MAE Seminar: Uncertainty Management in Gas Pipeline Operations
Los Alamos National Laboratory
Abstract: Electricity generation in the United States today relies primarily on natural gas-fired power plants and distributed renewable sources. Gas-fired generators are used to provide base electric load as well as to balance out variable and intermittent production by wind and solar resources. As a result, gas pipeline systems must support quickly changing deliveries and high volumes for which they were not designed, and the increase in net load can cause pipelines to reach their capacity. This has complicated gas pipeline operations and increased gas price volatility and curtailments of gas and electricity service. Today’s gas pipeline managers must meet the simultaneous challenges of coordinating with power grid operations, responding to growing variability in loads, reducing greenhouse gas emissions, and transitioning away from fossil fuels. In this talk, I will review recent trends and challenges for gas pipelines and the bulk power system, and then focus on methods for managing uncertainty in gas pipeline operations. Uncertainty of several different types arises from power grid operations and affects wholesale gas consumption, and various approaches have been developed to model and mitigate these effects. Recent methods can determine the capacity of a natural gas transmission system to service uncertain consumption. The goal is to provide probabilistic guarantees on flow schedules to meet operating requirements and provide given temporary reserves of energy in the form of gas that a pipeline stores. Finally, the blending of hydrogen produced using renewable energy into natural gas pipelines is considered as a means of displacing fossil gas and reducing carbon emissions. I will discuss how such blending affects gas pipeline flow physics, energy capacity and economics, as well as the additional network modeling needed to extend pipeline optimization to this gas mixture.

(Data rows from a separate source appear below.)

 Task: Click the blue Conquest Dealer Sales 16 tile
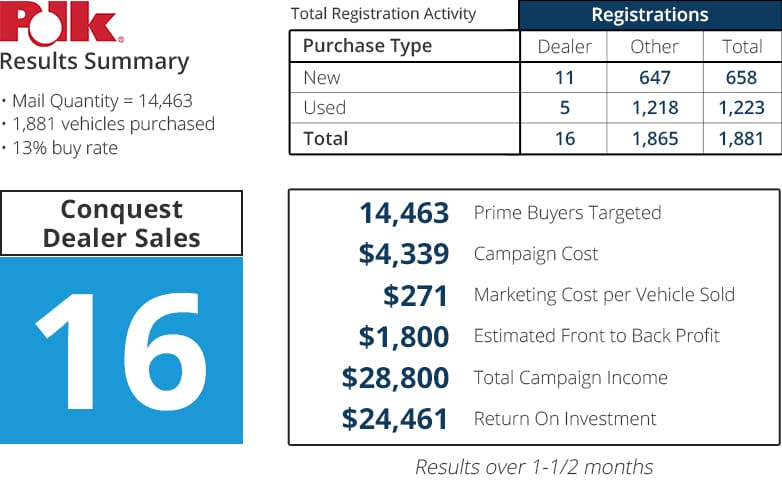coord(121,350)
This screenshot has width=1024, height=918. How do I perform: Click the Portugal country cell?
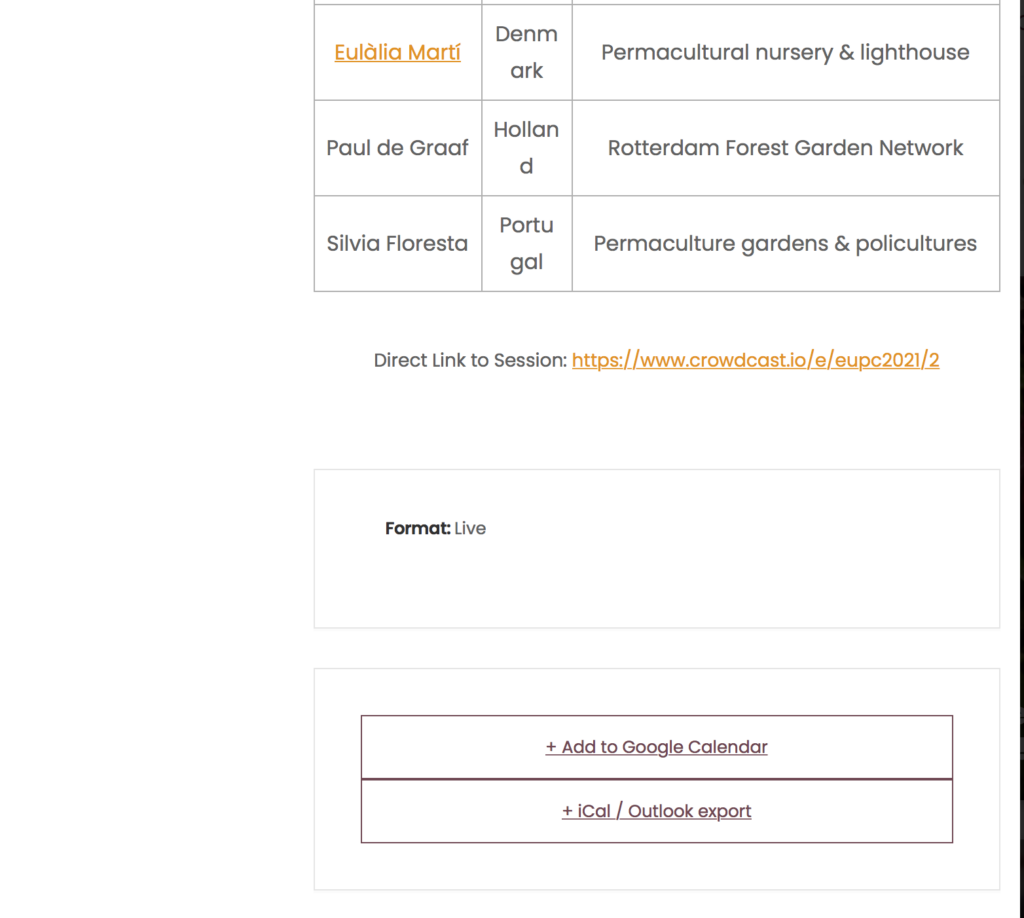point(527,244)
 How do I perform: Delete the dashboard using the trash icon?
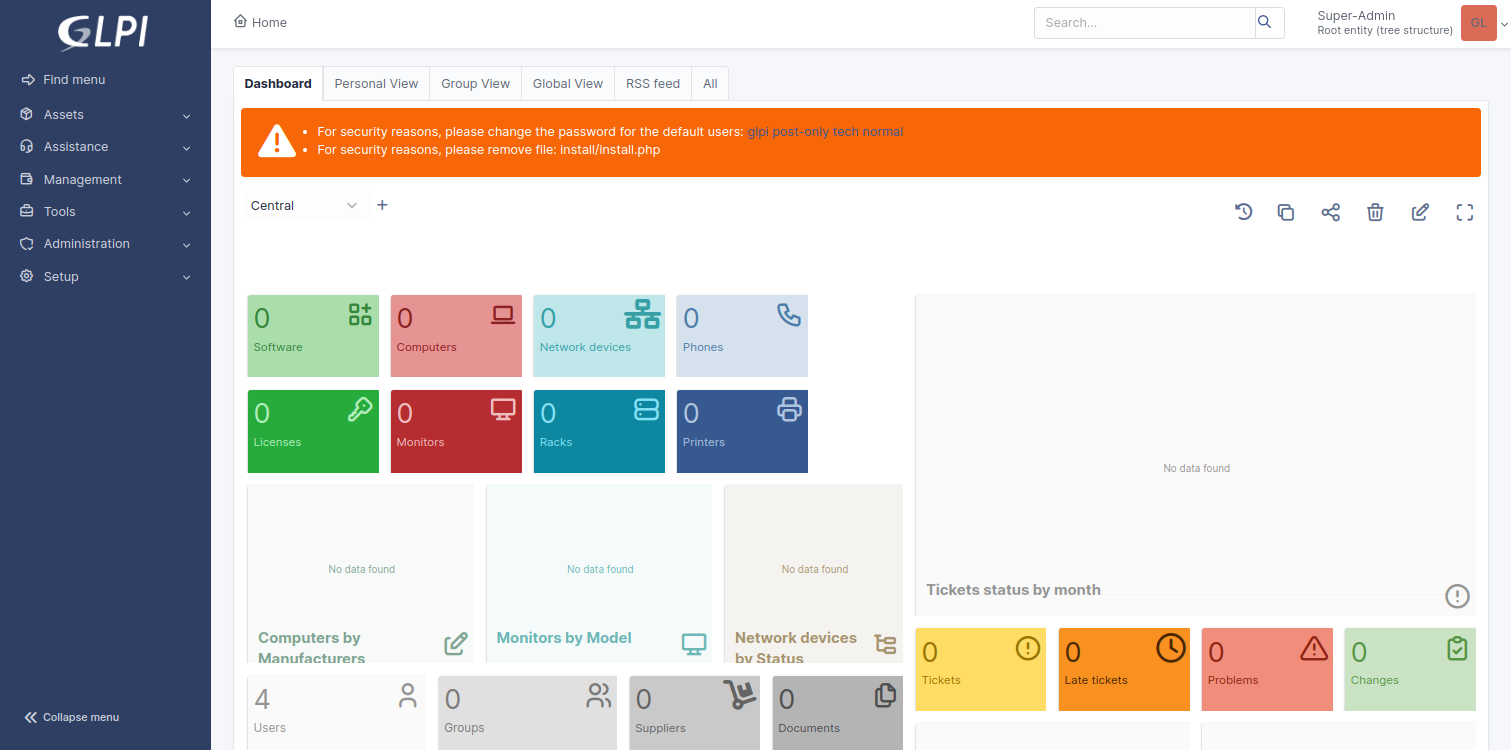1375,212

Bio: Anatoly Zlotnik is a staff scientist in the Theoretical Division at Los Alamos National Laboratory, where he was previously a postdoctoral research associate at the Center for Nonlinear Studies. He has B.S. and M.S. degrees in systems and control engineering from Case Western Reserve University, an M.S. in applied mathematics from the University of Nebraska - Lincoln, and a Ph.D. in systems science and mathematics from Washington University in St. Louis. He has led and contributed to energy systems modeling and analysis projects at LANL and is author or co-author of over 50 peer-reviewed journal and conference publications on optimization and optimal control and applications to energy systems, neural engineering, and magnetic resonance spectroscopy. His research interests are in dynamical systems, optimal control, nonlinear oscillations, network science, and scientific computing, with applications to energy systems and neural engineering.